▸ Sezione del documento
* * *

Un nuovo attacco aereo israeliano ha ucciso nella notte almeno quattro persone, tra cui Hassan Bdeir, un dirigente di Hezbollah, nella periferia meridionale di Beirut. Non c’è stato alcun preavviso del raid che ha ucciso anche i famigliari di Bdeir. Secondo Israele, il dirigente colpito era membro di un’unità di Hezbollah che avrebbe aiutato Hamas a pianificare attacchi. Dal Libano invece affermano che Bdeir per conto della sua organizzazione manteneva i rapporti con il movimento islamico palestinese a Gaza.

Si è trattato del secondo attacco aereo su Beirut in cinque giorni. Israele ha ripetutamente violato la tregua uccidendo oltre 100 libanesi dopo la proclamazione del cessate il fuoco che lo scorso novembre ha posto fine allo scontro tra le due parti che ha sfollato più di un milione di persone dal Libano meridionale e ne ha uccise almeno 3.768 in Libano (73 soldati e 45 civili sono stati uccisi da razzi e droni in Israele).

Forte lo sdegno in Libano. Il presidente, Joseph Aoun, ha condannato i raid israeliani e invitato gli alleati del suo paese a sostenere il “diritto alla piena sovranità” del Libano. II primo ministro, Nawaf Salam, ha descritto l’attacco su Beirut una “palese violazione” degli accordi di tregua.

* * *

(Voci elencate in un dataset)
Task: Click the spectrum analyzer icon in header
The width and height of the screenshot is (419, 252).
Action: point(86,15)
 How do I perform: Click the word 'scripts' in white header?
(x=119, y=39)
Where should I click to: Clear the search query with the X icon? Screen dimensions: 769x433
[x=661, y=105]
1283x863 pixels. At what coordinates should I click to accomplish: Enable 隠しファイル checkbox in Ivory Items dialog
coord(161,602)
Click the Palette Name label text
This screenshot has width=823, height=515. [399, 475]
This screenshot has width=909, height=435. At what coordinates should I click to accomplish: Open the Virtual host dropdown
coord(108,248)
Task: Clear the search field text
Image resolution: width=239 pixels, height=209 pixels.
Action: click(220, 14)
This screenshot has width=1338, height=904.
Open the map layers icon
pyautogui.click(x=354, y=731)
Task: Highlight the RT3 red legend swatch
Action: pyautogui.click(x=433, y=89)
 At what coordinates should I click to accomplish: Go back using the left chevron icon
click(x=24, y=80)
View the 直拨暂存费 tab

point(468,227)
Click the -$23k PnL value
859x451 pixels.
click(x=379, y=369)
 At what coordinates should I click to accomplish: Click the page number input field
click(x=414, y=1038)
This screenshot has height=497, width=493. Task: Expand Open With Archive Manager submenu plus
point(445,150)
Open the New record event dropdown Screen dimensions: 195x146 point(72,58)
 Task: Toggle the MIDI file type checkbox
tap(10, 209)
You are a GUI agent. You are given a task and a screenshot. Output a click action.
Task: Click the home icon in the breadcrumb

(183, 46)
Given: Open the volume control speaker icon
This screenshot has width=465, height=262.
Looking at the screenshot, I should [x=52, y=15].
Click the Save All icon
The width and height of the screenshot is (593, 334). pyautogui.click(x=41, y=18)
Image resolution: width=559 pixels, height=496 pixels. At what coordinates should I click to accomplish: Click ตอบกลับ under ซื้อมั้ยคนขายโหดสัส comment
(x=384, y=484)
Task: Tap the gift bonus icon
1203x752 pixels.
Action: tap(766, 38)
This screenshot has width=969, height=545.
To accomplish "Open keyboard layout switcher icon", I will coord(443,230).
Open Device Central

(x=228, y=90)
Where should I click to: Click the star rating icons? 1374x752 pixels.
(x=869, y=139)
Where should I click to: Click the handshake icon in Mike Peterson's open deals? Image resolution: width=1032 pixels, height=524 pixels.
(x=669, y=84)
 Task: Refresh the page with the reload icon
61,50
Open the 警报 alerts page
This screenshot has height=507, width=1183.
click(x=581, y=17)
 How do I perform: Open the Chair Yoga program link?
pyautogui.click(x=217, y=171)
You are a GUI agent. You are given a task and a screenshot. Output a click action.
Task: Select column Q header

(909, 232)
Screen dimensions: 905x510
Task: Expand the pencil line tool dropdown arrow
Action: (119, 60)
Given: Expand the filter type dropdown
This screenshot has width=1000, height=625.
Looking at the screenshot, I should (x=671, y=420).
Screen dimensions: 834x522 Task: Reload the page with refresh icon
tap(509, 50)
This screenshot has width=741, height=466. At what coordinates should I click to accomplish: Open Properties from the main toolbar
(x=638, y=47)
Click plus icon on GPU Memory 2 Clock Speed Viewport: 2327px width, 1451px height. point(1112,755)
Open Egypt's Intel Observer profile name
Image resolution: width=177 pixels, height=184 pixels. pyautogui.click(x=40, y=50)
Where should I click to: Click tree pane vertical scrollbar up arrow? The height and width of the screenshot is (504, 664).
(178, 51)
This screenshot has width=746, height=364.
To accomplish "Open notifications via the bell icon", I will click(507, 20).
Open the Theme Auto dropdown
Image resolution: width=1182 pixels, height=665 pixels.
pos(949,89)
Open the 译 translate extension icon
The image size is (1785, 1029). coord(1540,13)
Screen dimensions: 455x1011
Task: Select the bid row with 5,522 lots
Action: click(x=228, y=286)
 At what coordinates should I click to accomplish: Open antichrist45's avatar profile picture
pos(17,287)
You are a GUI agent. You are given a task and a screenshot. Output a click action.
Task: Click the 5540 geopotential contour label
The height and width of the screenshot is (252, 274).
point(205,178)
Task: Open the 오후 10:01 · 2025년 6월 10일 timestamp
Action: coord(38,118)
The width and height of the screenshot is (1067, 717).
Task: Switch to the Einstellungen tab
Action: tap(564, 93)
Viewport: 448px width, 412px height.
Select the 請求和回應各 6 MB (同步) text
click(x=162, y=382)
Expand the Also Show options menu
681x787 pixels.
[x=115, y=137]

* * *

▸ Esercizi da svolgere
[a] Riporta testualmente il passo del brano sull'attacco aereo a Beirut che si apre con le parole contenenti "Un nuovo attacco" e si chiude con "palestinese a Gaza.".
[b] Nel brano sull'attacco aereo a Beirut, come ha definito l'attacco il primo ministro Nawaf Salam?

▸ Soluzioni degli esercizi
[a]
Un nuovo attacco aereo israeliano ha ucciso nella notte almeno quattro persone, tra cui Hassan Bdeir, un dirigente di Hezbollah, nella periferia meridionale di Beirut. Non c’è stato alcun preavviso del raid che ha ucciso anche i famigliari di Bdeir. Secondo Israele, il dirigente colpito era membro di un’unità di Hezbollah che avrebbe aiutato Hamas a pianificare attacchi. Dal Libano invece affermano che Bdeir per conto della sua organizzazione manteneva i rapporti con il movimento islamico palestinese a Gaza.

[b] Lo ha definito una "palese violazione" degli accordi di tregua.